Data lines
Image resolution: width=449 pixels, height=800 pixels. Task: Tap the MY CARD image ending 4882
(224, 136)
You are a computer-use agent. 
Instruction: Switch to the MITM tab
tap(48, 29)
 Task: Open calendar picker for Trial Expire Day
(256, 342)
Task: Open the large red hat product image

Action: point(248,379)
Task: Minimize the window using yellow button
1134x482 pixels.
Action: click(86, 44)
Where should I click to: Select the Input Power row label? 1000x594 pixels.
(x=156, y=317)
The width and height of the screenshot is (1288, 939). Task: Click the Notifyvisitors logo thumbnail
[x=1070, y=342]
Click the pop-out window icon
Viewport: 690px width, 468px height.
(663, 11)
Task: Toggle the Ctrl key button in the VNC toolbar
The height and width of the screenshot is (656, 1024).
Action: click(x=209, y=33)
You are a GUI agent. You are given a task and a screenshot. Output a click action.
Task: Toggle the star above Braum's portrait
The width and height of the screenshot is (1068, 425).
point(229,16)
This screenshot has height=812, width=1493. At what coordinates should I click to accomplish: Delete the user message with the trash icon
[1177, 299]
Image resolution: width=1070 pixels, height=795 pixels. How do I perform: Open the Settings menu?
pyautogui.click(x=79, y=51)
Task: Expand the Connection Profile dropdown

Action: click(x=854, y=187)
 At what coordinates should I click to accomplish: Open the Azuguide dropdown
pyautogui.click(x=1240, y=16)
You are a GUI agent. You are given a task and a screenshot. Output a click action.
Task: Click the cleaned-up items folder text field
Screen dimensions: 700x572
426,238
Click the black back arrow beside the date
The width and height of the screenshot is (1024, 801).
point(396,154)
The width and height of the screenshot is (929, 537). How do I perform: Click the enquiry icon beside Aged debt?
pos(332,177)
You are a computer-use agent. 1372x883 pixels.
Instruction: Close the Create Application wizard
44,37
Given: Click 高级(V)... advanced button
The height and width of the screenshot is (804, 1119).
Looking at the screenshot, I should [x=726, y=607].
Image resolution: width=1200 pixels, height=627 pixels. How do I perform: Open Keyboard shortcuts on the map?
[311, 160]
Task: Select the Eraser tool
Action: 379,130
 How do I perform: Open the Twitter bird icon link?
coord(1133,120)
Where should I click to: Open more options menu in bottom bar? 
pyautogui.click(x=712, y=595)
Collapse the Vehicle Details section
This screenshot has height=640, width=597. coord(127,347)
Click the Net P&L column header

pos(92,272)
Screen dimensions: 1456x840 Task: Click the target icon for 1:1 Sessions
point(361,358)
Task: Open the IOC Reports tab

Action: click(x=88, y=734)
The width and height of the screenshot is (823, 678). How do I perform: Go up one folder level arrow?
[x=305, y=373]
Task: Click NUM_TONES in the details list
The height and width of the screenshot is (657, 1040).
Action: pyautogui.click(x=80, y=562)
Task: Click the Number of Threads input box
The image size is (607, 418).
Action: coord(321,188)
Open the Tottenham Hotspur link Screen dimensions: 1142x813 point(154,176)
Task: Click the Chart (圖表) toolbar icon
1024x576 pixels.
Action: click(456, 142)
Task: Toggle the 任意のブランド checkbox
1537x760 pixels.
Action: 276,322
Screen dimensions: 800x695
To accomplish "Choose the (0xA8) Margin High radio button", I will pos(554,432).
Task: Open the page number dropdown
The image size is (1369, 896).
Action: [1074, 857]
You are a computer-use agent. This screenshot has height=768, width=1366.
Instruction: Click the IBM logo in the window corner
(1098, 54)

Do this
List every line of the records above that contains the word "logo", counting only matches with the same uppercase and lowercase letters.

Exercise response
The width and height of the screenshot is (1288, 939). Task: Click the Notifyvisitors logo thumbnail
Instruction: Click the IBM logo in the window corner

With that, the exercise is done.